Earlier patents describe a number of fire extinguisher devices in which the heat from a fire automatically effects release of fire extinguisher material through the melting of a seal, fuse or plug, or by the rupturing of a diaphragm due to pressure of fire extinguisher material caused by the heat of the fire. In some of these devices, the escaping fluid passes through a whistle, tapered aperture or horn, so as to sound an audible alarm.

The patent of Linsalato (U.S. Pat. No. 3,907,037) discloses a disposable fire extinguisher in which pressurized fire extinguisher material is conveyed from a container through discharge tubes having orifices with caps normally held in place by fusible alloy seals. Upon exposure to heat from the fire the fusible alloy seals melt, allowing the pressurized fire extinguisher fluid to force the caps off the ends of the discharge tubes, whereupon the fire extinguisher fluid is discharged onto the fire. Col 2, lines 12-47; Col 3, lines 25-49; FIGS. 2, 3, 5, ref. Nos. 20, 54, 42, 44, 38, 40, 70 and 72. The patent states that previous fire extinguishers have used a meltable plug, fusible solder around a cover, or a band of fusible material to cause discharge of pressurized fire extinguisher fluid. Col. 1, lines 8-15.

The patent of Berti et al. (U.S. Pat. No. 3,536,139) discloses a fire extinguisher for a trash container in which release of fire extinguisher fluid is automatically effected by the melting of a fuse which normally holds one end of a lever arm under tension in a position such that the other end of the lever arm holds a valve stem in the valve closed position. When the fuse melts, the lever arms and valve stem are freed, allowing the valve to open under the pressure of the fire extinguisher fluid, so as to release the fluid to extinguish the fire. Col 2, lines 49-68; col 3, lines 16-36; FIGS. 5, 6, ref. Nos. 20, 22, 24, 40, 44, 36, 38, 12.

The patent of LeDay (U.S. Pat. No. 4,034,813) discloses a combined fire extinguisher and audible alarm in which pressurized fire extinguisher fluid is released into a waste receptacle when heat from the fire melts a seal, releasing a trigger, allowing the pressurized fluid to open a valve and exit a nozzle onto the fire. The fluid exits through tapered aperatures, producing an audible alarm. Col 1, lines 44-63; col 3, lines 27-68; FIG. 3, ref. Nos. 64, 62, 84, 84a, 86, 78, 76, 76a, 76b.

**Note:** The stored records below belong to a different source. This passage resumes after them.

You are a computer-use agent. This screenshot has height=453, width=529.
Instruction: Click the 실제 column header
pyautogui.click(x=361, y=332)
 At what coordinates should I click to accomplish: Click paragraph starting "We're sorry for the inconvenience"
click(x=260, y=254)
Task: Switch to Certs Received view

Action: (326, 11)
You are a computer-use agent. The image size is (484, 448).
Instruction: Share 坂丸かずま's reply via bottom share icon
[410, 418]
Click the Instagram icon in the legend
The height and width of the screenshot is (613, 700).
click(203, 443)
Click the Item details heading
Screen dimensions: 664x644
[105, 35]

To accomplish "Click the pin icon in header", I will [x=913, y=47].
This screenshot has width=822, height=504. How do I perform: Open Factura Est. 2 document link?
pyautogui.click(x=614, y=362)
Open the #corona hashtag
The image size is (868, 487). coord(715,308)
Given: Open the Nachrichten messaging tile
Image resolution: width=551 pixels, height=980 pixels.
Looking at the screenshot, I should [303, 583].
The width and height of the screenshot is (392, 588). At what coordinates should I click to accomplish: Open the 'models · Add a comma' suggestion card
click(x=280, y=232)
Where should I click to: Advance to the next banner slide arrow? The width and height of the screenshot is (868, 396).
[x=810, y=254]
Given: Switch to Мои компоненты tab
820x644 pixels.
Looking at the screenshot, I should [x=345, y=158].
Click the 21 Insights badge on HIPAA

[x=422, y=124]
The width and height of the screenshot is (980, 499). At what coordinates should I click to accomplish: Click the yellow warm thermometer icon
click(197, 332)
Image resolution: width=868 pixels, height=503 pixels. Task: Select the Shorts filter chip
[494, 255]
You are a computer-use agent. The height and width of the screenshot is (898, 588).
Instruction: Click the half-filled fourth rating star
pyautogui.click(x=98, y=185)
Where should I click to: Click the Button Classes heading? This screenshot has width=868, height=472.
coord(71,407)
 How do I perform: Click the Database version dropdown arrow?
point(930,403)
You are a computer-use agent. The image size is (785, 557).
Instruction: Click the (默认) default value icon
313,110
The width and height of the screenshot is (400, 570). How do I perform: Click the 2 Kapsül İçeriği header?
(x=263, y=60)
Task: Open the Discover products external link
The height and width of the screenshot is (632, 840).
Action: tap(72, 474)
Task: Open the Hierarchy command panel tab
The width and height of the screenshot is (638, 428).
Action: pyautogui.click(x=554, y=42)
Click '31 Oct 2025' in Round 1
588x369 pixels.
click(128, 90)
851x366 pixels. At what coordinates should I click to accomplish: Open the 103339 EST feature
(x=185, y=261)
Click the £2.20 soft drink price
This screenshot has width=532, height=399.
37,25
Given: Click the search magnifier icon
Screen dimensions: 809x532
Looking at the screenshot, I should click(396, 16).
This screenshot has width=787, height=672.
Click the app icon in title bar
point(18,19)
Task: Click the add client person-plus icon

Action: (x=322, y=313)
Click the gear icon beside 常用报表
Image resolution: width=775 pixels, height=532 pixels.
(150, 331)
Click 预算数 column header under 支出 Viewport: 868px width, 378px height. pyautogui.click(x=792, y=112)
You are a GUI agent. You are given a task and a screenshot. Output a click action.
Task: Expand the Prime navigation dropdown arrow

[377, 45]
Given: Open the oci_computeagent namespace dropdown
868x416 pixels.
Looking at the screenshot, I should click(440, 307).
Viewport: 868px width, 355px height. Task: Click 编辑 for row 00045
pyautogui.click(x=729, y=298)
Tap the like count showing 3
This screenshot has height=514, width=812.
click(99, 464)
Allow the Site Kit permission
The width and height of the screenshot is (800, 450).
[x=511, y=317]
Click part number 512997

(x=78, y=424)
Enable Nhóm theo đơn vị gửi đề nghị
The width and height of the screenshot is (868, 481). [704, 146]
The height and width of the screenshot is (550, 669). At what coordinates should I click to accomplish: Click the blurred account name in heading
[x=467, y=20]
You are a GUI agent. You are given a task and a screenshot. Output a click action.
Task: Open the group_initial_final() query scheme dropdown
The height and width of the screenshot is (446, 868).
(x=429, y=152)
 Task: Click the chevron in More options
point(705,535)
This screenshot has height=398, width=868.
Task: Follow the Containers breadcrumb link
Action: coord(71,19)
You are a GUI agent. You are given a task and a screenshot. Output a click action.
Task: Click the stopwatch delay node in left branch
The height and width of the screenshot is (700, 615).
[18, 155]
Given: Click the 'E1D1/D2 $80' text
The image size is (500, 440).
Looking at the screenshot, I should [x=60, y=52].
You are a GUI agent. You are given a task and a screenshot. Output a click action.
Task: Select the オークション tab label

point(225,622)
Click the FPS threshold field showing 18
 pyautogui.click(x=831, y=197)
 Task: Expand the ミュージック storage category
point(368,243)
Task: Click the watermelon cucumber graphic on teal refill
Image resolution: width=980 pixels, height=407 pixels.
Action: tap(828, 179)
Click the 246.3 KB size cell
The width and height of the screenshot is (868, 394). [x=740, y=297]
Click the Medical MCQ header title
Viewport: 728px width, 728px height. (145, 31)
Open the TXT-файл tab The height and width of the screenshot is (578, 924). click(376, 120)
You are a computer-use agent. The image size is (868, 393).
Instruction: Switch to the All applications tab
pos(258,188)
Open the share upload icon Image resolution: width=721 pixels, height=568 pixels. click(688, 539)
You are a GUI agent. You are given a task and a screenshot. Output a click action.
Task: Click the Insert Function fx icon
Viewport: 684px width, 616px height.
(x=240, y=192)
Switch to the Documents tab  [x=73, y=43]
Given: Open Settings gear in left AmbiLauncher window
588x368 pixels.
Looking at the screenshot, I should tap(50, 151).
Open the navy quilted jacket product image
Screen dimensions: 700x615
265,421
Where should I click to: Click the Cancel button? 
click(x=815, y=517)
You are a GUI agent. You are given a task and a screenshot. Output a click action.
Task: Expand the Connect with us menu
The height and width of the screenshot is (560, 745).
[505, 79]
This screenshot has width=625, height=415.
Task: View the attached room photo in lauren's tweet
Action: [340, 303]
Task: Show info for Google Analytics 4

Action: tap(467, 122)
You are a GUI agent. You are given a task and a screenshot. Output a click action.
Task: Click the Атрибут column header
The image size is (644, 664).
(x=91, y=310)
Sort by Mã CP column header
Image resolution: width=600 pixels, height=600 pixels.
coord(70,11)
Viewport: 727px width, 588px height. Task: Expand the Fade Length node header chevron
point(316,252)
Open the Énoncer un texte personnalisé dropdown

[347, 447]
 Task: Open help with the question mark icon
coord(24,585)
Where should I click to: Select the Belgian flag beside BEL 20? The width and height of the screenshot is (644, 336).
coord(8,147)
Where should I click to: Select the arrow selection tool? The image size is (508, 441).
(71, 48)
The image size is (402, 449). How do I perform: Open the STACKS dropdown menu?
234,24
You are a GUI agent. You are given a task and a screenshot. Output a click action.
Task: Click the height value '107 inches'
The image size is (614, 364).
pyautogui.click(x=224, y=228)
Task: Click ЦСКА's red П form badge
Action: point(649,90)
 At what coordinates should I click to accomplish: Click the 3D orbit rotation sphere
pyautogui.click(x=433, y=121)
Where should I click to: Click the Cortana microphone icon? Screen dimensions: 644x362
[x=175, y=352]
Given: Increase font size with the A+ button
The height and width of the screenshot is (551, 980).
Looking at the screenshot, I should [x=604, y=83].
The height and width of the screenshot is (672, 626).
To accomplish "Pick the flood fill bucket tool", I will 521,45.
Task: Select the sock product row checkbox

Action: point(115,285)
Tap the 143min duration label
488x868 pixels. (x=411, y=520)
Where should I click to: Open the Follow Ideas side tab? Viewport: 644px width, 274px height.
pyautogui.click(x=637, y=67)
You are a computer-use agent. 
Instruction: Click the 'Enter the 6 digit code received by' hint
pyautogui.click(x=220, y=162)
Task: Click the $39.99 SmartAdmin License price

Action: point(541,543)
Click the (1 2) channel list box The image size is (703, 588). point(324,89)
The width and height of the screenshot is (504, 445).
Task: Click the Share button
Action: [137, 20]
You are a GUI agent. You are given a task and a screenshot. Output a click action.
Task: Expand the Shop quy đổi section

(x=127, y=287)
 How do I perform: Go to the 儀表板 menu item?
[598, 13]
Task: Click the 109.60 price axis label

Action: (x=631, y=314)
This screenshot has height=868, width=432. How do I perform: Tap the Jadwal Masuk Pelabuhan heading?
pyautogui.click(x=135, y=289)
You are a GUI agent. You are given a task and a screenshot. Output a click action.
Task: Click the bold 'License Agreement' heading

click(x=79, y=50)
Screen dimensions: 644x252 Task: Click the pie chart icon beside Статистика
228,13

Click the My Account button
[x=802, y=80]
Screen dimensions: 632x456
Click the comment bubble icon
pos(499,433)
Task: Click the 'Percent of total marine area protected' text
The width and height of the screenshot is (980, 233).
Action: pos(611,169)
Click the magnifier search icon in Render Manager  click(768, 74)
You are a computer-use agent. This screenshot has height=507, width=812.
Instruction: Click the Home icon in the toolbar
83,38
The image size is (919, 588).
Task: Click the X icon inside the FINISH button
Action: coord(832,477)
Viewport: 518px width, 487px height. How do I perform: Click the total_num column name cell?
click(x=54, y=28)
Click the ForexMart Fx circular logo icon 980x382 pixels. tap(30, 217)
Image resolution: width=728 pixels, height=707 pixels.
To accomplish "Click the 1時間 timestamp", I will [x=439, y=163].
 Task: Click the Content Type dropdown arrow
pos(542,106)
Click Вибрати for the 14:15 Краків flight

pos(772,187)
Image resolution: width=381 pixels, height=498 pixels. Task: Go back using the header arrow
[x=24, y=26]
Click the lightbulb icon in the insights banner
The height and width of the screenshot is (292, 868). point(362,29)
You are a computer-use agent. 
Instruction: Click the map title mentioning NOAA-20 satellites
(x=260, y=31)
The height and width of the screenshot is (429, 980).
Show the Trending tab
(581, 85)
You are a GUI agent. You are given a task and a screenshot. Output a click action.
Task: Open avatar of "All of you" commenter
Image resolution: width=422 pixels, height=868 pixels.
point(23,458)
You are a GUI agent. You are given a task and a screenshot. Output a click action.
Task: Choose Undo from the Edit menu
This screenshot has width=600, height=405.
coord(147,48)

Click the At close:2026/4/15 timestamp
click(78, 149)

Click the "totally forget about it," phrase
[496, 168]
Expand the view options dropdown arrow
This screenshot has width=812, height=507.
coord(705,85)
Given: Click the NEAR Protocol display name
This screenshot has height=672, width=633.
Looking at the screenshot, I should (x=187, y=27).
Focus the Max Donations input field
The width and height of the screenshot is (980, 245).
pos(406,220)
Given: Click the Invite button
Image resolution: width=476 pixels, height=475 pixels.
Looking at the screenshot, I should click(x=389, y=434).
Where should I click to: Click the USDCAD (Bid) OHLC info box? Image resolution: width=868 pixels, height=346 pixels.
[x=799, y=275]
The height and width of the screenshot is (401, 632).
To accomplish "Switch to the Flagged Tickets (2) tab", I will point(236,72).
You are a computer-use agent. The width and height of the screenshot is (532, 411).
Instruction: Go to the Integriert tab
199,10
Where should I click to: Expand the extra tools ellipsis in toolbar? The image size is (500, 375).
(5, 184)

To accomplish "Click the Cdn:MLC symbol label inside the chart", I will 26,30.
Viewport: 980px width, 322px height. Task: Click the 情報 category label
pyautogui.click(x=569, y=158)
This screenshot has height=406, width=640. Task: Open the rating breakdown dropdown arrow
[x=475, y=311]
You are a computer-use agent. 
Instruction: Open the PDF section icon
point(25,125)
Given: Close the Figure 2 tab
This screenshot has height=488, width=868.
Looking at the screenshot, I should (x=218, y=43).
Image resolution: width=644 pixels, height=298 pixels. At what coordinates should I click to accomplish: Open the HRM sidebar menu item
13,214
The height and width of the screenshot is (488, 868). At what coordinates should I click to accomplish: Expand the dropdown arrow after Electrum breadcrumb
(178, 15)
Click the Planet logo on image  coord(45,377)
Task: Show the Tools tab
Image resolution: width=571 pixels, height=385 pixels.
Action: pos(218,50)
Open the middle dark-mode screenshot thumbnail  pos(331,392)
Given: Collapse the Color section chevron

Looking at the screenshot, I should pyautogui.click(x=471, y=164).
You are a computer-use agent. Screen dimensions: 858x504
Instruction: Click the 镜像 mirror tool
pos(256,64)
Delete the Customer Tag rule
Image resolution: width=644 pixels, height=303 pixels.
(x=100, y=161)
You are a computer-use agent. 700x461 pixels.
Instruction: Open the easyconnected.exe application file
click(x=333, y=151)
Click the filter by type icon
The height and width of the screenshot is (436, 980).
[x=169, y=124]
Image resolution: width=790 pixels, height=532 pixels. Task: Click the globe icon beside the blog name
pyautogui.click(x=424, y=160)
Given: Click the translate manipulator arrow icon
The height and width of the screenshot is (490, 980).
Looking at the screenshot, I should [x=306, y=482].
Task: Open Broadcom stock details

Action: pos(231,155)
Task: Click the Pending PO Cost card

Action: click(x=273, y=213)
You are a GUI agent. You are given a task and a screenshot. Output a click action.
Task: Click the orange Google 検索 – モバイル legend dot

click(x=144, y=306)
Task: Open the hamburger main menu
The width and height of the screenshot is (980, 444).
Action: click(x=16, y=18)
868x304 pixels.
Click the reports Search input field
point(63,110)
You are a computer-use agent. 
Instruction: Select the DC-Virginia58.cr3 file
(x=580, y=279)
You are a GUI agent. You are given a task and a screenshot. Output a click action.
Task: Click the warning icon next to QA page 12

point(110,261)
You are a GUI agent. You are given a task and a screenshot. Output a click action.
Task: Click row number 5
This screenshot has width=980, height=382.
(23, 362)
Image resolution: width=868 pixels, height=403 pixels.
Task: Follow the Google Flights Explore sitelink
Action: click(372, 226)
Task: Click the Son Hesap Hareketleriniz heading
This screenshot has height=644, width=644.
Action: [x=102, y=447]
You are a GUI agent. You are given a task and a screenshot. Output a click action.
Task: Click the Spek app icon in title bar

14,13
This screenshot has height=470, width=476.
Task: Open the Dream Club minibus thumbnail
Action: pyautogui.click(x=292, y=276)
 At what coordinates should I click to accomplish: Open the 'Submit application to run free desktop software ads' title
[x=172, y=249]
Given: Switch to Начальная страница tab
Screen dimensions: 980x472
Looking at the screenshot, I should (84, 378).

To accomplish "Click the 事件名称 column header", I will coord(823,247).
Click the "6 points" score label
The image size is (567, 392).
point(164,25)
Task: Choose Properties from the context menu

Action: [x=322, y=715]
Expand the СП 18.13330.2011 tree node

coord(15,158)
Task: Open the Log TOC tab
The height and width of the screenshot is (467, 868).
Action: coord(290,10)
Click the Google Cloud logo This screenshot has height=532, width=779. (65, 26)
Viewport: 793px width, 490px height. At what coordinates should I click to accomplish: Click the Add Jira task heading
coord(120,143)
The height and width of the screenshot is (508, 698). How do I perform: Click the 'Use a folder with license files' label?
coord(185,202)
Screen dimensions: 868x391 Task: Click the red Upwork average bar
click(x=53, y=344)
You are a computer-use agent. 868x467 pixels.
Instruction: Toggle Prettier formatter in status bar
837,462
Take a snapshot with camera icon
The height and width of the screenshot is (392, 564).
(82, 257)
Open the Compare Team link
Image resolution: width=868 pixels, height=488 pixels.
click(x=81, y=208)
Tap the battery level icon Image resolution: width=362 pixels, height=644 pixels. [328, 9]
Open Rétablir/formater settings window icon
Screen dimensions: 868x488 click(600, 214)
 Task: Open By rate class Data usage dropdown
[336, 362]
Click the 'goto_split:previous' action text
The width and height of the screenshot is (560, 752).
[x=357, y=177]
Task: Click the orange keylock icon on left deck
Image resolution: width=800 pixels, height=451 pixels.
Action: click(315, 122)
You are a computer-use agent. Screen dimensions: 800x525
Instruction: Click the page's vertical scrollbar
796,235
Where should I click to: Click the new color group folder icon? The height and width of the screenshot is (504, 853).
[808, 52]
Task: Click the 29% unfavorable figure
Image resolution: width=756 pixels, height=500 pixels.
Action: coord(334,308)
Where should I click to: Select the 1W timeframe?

The patent of Hayes (U.S. Pat. No. 3,520,368) discloses an automatic fire alarm in which a container of pressurized fluid is exposed to heat from a fire, causing increased fluid pressure to rupture a diaphragm, allowing the fluid to escape through a whistle, thus sounding an alarm. Col 3, lines 7-36; FIG. 1, ref. Nos. 10, 11, 12a, 14 and 15.

Of course it is possible, in lieu of the means disclosed in LeDay and Hayes, to allow pressurized escaping gas to sound an alarm by having some portion of the gas activate a conventional gas-operated horn, such as the horns disclosed in the patents of Pappas (U.S. Pat. No. 3,757,731) or Swanson (U.S. Pat. No. 3,670,690).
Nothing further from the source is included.